In the course of the century, all the remaining independent lands surrounding the Mediterranean Sea were steadily brought under Roman control, being ruled either directly under governors or through puppet kings appointed by Rome. The Roman state itself was plunged into civil war several times, finally resulting in the marginalization of its 500-year-old Roman Republic, and the embodiment of total state power in a single man—the Roman emperor. 
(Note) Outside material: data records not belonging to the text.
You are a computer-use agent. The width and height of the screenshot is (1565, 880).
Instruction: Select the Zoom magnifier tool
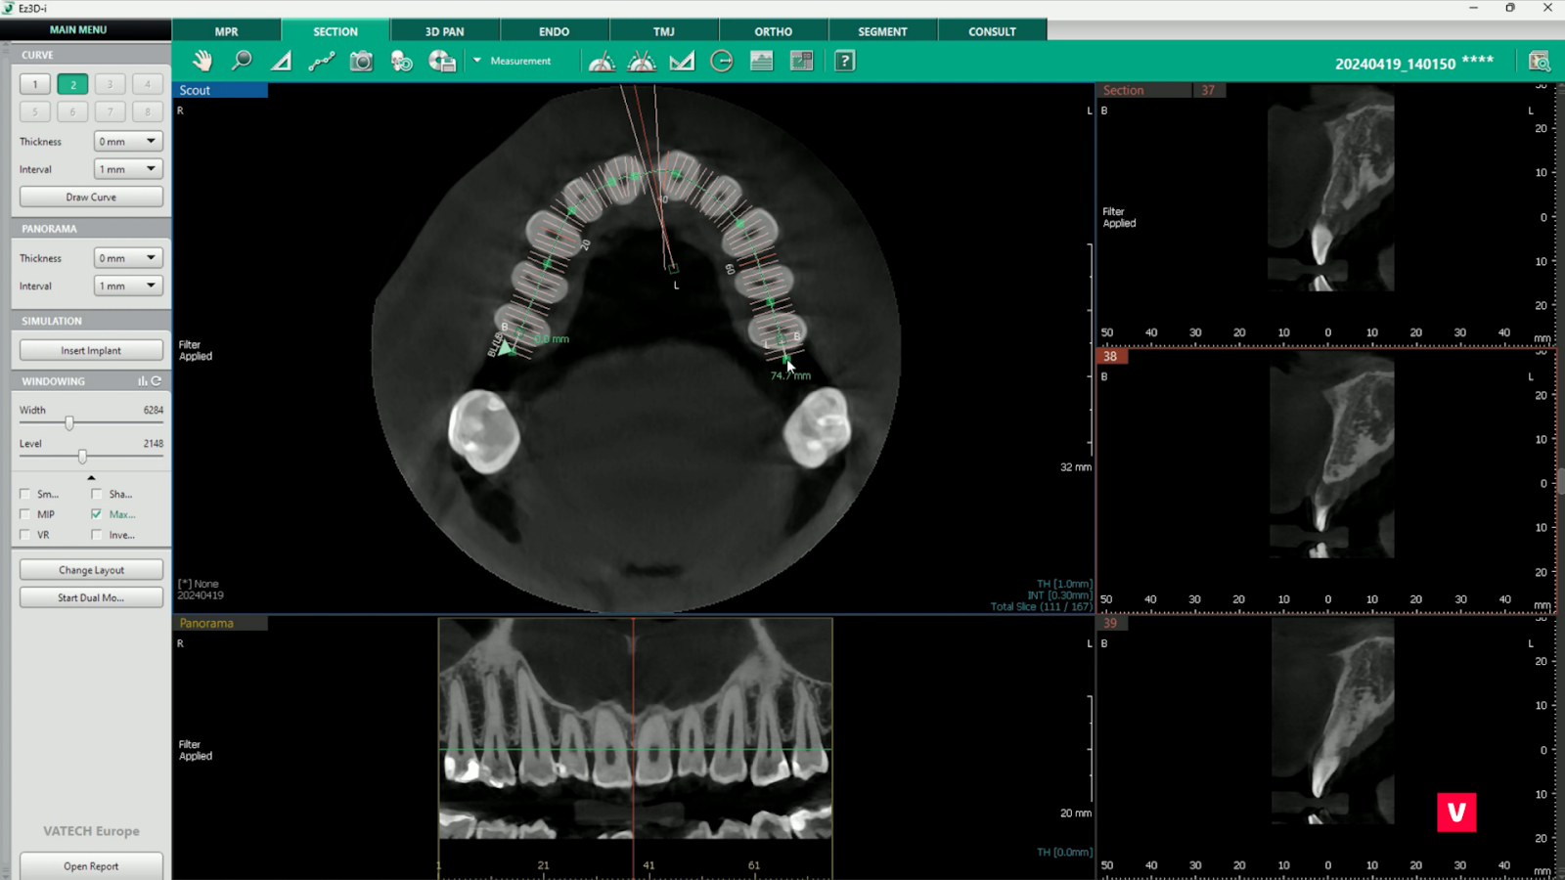[242, 61]
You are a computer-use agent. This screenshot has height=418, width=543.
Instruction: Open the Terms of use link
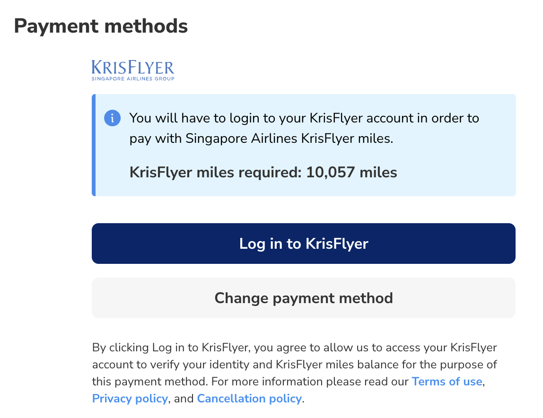[x=447, y=382]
The internal turbulence that plagued Rome at this time can be seen as the death throes of the Roman Republic, as it finally gave way to the autocratic ambitions of powerful men like Sulla, Julius Caesar, Mark Antony and Octavian. Octavian's ascension to total power as the emperor Augustus is considered to mark the point in history where the Roman Republic ends and the Roman Empire begins. Some scholars refer to this event as the Roman Revolution. The birth of Jesus, the central figure of Christianity, took place around the close of this century.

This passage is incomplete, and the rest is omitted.